**Requirement**
Among the lines below, restate word for word only those from the line with "Task: Click the Last Name input box" through the line with "Task: Select the Ansicht tab", with both end lines kept.

**Records for processing**

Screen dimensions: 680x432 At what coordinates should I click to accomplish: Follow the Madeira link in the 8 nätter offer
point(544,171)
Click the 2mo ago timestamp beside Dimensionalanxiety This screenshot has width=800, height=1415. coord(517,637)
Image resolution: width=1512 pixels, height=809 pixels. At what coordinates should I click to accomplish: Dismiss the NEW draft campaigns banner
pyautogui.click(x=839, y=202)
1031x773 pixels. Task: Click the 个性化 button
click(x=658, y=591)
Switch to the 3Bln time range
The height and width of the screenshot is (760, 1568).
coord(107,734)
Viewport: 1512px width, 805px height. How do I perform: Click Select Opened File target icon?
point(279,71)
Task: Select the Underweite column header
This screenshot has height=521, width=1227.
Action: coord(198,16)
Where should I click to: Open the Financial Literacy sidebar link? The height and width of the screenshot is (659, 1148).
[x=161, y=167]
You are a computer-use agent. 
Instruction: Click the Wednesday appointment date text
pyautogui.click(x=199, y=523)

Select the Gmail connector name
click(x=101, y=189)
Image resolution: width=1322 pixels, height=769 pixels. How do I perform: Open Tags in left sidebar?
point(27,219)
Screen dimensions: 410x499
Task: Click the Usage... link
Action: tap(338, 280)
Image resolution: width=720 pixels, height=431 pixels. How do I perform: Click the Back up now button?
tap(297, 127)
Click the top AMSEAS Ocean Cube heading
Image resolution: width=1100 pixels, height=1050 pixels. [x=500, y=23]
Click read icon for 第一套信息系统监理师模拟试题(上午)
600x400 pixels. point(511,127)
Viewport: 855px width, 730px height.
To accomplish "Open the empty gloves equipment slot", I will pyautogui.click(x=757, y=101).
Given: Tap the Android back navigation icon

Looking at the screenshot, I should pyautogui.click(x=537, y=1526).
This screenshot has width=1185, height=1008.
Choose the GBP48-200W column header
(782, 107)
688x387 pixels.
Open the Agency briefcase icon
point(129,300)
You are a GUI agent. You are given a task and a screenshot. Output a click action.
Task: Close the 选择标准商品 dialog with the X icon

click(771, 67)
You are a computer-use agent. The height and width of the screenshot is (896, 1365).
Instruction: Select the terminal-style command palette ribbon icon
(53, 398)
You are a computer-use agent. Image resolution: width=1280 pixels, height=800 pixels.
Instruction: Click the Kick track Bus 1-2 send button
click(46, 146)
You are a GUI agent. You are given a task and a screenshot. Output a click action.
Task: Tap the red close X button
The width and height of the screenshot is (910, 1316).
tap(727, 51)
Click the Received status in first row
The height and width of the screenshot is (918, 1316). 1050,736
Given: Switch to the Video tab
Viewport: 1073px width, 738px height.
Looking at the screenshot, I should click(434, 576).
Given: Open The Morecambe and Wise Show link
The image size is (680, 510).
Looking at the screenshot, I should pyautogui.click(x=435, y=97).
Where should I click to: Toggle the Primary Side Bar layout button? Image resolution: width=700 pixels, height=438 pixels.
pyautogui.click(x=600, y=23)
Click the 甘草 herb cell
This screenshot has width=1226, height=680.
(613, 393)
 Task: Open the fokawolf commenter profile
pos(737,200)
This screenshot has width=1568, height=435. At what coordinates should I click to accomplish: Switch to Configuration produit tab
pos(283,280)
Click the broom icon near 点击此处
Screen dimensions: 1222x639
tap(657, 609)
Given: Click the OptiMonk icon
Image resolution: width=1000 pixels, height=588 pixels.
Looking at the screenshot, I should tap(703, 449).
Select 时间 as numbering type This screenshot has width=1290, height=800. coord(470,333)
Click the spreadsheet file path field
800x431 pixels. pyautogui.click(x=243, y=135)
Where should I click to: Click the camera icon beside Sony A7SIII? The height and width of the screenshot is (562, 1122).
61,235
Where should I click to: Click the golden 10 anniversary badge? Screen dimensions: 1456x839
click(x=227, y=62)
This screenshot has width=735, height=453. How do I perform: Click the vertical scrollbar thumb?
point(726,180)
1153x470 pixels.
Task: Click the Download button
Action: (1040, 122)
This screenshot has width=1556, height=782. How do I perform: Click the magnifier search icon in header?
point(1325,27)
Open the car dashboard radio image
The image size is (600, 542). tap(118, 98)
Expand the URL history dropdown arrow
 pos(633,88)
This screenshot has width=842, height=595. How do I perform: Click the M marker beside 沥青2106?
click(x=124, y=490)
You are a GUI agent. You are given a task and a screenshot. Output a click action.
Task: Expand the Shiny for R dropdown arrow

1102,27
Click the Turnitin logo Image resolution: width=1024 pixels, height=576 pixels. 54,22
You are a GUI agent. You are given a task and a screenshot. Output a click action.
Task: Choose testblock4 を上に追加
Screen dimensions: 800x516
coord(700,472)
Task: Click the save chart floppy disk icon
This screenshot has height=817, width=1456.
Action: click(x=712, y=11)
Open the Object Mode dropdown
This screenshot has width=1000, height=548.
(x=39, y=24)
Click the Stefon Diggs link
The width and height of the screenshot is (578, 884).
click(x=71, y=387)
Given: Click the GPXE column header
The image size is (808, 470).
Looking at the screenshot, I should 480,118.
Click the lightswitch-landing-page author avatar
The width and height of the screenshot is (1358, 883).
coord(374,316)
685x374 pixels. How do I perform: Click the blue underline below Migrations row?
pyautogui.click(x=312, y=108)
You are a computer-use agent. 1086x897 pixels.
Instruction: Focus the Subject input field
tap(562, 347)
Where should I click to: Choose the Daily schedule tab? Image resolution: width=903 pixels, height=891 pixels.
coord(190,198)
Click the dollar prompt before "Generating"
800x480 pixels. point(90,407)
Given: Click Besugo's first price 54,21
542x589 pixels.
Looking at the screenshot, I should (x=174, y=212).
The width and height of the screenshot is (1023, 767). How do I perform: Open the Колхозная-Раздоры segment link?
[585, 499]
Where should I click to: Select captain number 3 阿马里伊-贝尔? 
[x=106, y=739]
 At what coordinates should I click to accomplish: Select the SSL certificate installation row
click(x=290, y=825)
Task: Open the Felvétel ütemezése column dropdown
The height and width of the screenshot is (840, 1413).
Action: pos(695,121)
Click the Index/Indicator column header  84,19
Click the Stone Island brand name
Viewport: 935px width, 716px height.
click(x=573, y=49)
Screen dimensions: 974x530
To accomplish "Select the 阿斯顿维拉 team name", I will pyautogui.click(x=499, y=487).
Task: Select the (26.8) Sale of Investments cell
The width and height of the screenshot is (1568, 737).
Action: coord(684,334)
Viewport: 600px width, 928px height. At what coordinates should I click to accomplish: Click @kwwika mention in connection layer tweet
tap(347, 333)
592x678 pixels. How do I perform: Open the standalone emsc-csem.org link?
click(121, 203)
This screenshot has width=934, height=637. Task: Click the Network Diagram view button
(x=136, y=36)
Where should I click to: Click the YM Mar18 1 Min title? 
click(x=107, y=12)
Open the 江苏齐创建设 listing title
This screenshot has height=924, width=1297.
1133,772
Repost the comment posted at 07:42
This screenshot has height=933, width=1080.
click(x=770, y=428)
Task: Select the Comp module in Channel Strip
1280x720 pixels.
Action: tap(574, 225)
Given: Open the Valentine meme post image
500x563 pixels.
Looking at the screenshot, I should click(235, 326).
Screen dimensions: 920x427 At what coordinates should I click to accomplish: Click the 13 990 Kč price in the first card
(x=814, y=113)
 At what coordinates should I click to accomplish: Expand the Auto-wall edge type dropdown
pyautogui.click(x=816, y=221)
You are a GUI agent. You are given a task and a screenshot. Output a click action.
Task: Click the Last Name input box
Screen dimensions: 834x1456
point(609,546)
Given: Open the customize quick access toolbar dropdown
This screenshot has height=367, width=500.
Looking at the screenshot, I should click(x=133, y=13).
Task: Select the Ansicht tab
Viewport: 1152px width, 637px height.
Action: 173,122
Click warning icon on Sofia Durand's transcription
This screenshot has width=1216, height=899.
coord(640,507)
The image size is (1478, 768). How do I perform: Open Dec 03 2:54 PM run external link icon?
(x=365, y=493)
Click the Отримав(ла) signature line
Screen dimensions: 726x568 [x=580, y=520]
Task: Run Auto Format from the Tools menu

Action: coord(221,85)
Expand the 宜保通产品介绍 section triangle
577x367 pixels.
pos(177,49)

**Expected answer**
Task: Click the Last Name input box
Screen dimensions: 834x1456
point(609,546)
Given: Open the customize quick access toolbar dropdown
This screenshot has height=367, width=500.
Looking at the screenshot, I should click(x=133, y=13).
Task: Select the Ansicht tab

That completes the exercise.